Presidential Perspectives: Injury and Identity

In this series on The Bell, President Lindsay brings a variety of perspectives from his corner office in Frost to the far-flung corners of the world where he travels—and everything in between.

Growing up, Gordon Hayward never saw himself playing in the NBA. His first appearance in the sports pages was for tennis—not basketball—and as a 5’11” high school freshman, he considered quitting basketball entirely. His mother convinced him to stick it out and Hayward underwent an enormous growth spurt, growing eventually to stand at 6’8”. The guard skillset that his father, who did not expect Hayward to grow to such a height, pushed toward him became coupled with the size of a power forward.

This unique combination catapulted Hayward to a tremendous success as a college basketball player, eventually drafting him ninth overall in the 2010 NBA draft to the Utah Jazz. After seven excellent seasons with the Jazz, Hayward came to Boston earlier this year in a blockbuster trade. He was joined weeks later by generational talent Kyrie Irving. After moving his young family across the country, Hayward was poised for a breakout season. Expectations could not have been higher for a young and tremendously talented Boston Celtic. And then, just minutes into the season opener, Hayward suffered a gruesome injury to his ankle.

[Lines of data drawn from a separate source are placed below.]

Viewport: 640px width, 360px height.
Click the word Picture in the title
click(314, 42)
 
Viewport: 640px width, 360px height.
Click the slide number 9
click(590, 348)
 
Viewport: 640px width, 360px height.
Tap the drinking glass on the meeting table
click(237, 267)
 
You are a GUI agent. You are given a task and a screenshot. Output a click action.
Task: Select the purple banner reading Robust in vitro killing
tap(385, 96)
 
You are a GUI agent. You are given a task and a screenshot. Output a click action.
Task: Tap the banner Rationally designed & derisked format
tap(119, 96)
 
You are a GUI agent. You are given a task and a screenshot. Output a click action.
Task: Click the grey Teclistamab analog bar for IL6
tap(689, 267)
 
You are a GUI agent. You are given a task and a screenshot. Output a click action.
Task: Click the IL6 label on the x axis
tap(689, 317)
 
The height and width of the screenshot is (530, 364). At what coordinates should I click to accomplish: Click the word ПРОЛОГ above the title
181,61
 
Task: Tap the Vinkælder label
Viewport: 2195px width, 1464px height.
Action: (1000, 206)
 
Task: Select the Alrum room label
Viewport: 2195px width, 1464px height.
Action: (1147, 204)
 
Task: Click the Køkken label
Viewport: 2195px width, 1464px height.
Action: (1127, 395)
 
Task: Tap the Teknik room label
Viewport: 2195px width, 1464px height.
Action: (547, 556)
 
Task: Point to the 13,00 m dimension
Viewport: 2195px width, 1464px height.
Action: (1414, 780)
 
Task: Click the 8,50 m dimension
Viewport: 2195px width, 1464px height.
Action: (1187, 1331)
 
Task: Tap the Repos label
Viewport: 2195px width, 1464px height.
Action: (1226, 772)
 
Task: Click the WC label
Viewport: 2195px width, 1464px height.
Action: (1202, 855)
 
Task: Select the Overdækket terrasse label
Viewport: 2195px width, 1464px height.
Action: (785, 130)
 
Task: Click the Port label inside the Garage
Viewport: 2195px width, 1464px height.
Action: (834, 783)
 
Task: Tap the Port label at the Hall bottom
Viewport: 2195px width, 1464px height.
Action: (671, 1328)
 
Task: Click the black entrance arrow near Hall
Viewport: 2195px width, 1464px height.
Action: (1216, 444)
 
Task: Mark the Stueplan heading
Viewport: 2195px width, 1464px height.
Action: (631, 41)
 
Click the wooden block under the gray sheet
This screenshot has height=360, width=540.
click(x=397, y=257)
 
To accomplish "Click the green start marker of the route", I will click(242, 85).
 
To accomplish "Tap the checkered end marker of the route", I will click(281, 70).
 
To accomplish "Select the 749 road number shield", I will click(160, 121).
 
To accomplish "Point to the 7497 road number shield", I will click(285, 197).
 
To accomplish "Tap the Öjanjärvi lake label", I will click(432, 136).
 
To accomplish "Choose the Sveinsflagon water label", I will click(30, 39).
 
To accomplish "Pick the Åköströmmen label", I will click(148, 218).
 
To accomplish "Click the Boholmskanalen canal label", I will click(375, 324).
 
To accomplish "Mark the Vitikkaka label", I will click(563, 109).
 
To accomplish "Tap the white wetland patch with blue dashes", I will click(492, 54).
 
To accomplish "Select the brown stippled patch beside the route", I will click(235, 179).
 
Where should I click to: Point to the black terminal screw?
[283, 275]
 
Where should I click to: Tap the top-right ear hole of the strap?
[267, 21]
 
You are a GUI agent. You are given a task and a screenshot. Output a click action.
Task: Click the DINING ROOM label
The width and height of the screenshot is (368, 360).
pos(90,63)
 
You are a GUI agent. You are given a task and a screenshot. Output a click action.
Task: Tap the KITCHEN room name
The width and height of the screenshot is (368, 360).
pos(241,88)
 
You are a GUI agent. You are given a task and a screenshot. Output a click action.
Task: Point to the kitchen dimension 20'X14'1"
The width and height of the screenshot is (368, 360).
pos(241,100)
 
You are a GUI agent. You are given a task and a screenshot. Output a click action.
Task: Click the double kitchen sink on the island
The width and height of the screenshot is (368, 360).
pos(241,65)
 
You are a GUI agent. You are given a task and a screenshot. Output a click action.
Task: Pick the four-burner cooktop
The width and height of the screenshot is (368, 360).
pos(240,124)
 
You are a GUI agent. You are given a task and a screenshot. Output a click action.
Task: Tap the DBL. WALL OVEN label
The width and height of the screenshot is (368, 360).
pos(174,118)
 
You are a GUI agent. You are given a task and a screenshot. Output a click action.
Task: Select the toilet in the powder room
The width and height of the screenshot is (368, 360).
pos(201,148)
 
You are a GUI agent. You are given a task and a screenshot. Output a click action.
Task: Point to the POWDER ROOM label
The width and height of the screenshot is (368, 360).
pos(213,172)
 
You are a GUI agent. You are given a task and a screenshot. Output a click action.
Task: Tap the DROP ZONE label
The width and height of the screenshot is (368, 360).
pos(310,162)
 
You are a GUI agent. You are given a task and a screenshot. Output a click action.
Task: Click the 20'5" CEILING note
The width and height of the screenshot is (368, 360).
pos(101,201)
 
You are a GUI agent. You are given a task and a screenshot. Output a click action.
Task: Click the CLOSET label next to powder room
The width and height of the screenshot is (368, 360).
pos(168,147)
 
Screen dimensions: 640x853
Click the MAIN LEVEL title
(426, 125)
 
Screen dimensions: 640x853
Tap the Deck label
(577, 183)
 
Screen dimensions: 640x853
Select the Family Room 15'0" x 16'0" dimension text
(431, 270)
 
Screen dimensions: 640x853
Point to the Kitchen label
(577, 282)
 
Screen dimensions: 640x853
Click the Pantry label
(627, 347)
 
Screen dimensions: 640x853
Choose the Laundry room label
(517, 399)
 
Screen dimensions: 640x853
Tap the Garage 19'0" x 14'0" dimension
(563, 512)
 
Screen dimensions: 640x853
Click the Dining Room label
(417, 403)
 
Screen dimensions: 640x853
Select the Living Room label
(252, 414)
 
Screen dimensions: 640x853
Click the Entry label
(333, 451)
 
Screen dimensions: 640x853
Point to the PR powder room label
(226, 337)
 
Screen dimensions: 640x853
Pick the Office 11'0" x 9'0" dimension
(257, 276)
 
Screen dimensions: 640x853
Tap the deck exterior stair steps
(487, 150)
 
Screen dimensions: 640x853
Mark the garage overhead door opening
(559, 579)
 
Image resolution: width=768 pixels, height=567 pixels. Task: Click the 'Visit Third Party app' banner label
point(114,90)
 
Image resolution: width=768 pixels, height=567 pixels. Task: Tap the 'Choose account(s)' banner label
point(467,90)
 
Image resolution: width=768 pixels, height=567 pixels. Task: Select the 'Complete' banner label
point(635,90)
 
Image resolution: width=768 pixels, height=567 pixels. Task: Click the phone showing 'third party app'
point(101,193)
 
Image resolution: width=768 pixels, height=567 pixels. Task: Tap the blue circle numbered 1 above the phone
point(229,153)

We all struggle with identity; it’s human nature. And while many of us have a proclivity to make an idol of our work, there are few areas where this is as clearly visible than in the world of professional sports. I recently had the chance to bring a group of students to visit Jack Easterby (pictured above, left), team character coach and director of team development for the New England Patriots. He spoke movingly about the uncertainties involved in pursuing a career in athletics and tying up one’s identity in that. Many of the young people who have the drive and talent to become professional athletes find that by the time they are playing professionally, their identity is so engulfed by the sport they play that it can be hard to find meaning in anything else.

Hayward, fortunately, is expected to make a full and complete recovery and we look forward to what he and Irving will do on the court next season. But not every player is so lucky. Part of Easterby’s work, in a world where a career-ending injury is a possibility during every play, is helping players come to understand their value, self-worth and identity outside of the game of football. Easterby reminded our students that we are fortunate to be called to live into our Christian witness and are invited to place our identity in Christ.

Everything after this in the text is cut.